RECORDS TO PROCESS:
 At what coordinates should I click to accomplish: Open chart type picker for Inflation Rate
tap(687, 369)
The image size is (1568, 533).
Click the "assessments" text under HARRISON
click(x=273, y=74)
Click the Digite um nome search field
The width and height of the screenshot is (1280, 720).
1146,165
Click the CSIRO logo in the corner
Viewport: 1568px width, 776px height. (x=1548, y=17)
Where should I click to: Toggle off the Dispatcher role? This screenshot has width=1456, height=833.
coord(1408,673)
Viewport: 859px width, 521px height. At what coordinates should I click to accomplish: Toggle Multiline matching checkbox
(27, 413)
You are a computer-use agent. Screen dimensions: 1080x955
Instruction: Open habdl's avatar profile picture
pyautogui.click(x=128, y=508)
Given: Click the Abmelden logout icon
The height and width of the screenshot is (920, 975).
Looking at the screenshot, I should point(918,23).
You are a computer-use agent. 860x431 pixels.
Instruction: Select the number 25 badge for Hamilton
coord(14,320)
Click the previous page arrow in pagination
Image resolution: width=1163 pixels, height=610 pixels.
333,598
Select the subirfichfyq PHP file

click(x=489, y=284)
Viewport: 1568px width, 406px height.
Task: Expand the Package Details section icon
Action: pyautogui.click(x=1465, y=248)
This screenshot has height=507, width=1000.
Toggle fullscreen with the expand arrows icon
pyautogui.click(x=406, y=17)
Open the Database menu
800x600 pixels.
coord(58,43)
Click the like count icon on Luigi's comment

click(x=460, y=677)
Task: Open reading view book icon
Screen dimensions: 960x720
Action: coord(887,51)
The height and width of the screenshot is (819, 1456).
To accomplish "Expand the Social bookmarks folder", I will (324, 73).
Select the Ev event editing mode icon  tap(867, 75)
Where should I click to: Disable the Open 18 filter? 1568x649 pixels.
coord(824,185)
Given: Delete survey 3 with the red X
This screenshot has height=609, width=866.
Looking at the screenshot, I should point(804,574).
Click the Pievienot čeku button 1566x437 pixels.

WRITTEN INSTRUCTION: Rewrite the material above, replacing "Instruction" with "Goal" and leaving everything else unchanged.

RESPONSE:
 At what coordinates should I click to accomplish: Open chart type picker for Inflation Rate
tap(687, 369)
The image size is (1568, 533).
Click the "assessments" text under HARRISON
click(x=273, y=74)
Click the Digite um nome search field
The width and height of the screenshot is (1280, 720).
1146,165
Click the CSIRO logo in the corner
Viewport: 1568px width, 776px height. (x=1548, y=17)
Where should I click to: Toggle off the Dispatcher role? This screenshot has width=1456, height=833.
coord(1408,673)
Viewport: 859px width, 521px height. At what coordinates should I click to accomplish: Toggle Multiline matching checkbox
(27, 413)
You are a computer-use agent. Screen dimensions: 1080x955
Goal: Open habdl's avatar profile picture
pyautogui.click(x=128, y=508)
Given: Click the Abmelden logout icon
The height and width of the screenshot is (920, 975).
Looking at the screenshot, I should point(918,23).
You are a computer-use agent. 860x431 pixels.
Goal: Select the number 25 badge for Hamilton
coord(14,320)
Click the previous page arrow in pagination
Image resolution: width=1163 pixels, height=610 pixels.
333,598
Select the subirfichfyq PHP file

click(x=489, y=284)
Viewport: 1568px width, 406px height.
Task: Expand the Package Details section icon
Action: pyautogui.click(x=1465, y=248)
This screenshot has height=507, width=1000.
Toggle fullscreen with the expand arrows icon
pyautogui.click(x=406, y=17)
Open the Database menu
800x600 pixels.
coord(58,43)
Click the like count icon on Luigi's comment

click(x=460, y=677)
Task: Open reading view book icon
Screen dimensions: 960x720
Action: coord(887,51)
The height and width of the screenshot is (819, 1456).
To accomplish "Expand the Social bookmarks folder", I will (324, 73).
Select the Ev event editing mode icon  tap(867, 75)
Where should I click to: Disable the Open 18 filter? 1568x649 pixels.
coord(824,185)
Given: Delete survey 3 with the red X
This screenshot has height=609, width=866.
Looking at the screenshot, I should point(804,574).
Click the Pievienot čeku button 1566x437 pixels.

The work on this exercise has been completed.